§ **The task**
Beginning with the line that contains "You are a computer-use agent. Screen" and ending with the line that contains "Task: Click the 应用", reproduce the lines of the entries below exactly, omitting pictures.

Stored data entries
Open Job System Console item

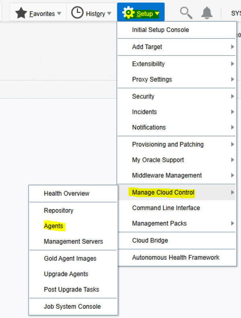click(72, 306)
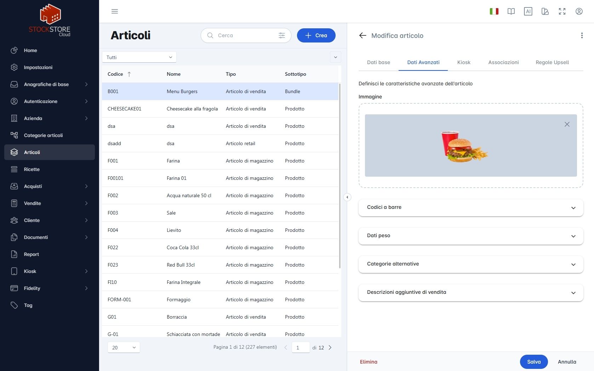Open the hamburger menu icon

coord(115,11)
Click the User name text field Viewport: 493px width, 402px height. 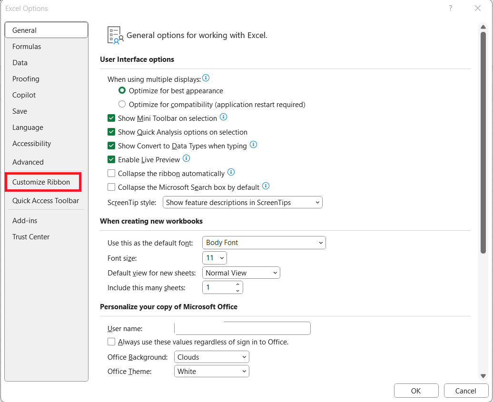[242, 328]
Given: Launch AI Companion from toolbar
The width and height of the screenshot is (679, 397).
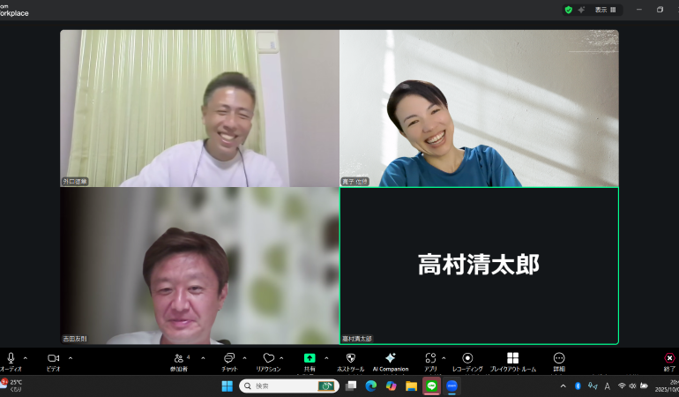Looking at the screenshot, I should coord(390,358).
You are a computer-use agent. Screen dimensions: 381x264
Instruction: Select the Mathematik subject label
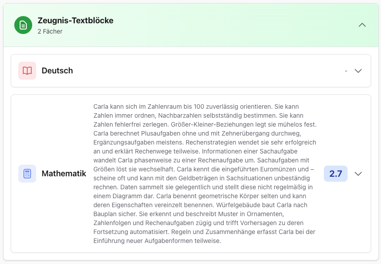tap(64, 173)
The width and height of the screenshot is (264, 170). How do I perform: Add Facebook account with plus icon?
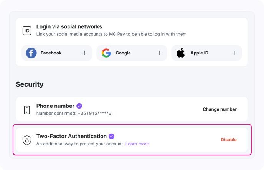[x=84, y=53]
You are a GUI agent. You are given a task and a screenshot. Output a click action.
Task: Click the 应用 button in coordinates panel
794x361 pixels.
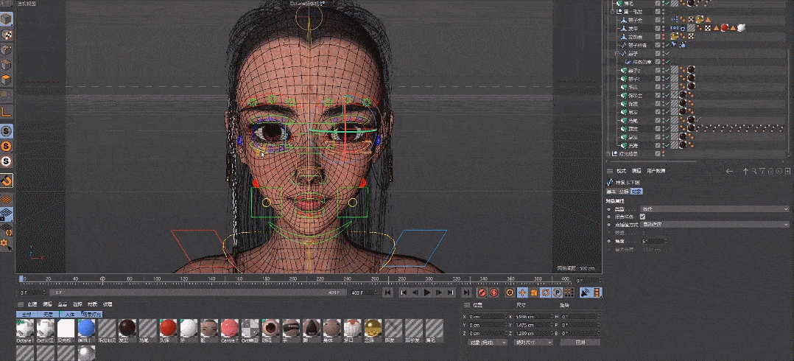coord(580,343)
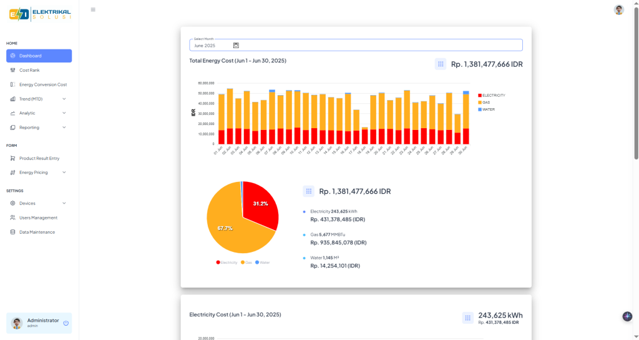639x340 pixels.
Task: Click the floating round button at bottom right
Action: point(627,316)
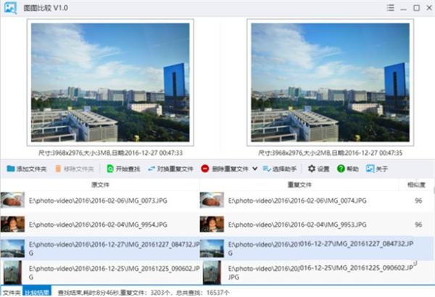
Task: Click the grayed 移除文件夹 remove folder icon
Action: pyautogui.click(x=58, y=169)
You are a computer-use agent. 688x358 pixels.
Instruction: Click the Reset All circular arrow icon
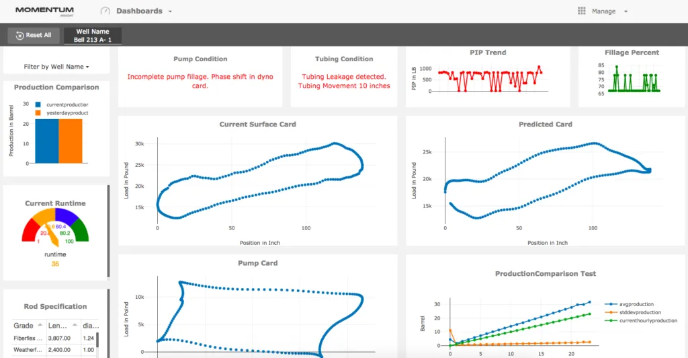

§ **Response to the exercise**
You are a computer-use agent. Screen dimensions: 381x264
Instruction: Select the Mathematik subject label
tap(64, 173)
The width and height of the screenshot is (264, 170). How do I perform: Add Facebook account with plus icon?
[x=84, y=53]
You are a GUI agent. You are given a task and a screenshot. Output a click action.
Task: Click the 应用 button in coordinates panel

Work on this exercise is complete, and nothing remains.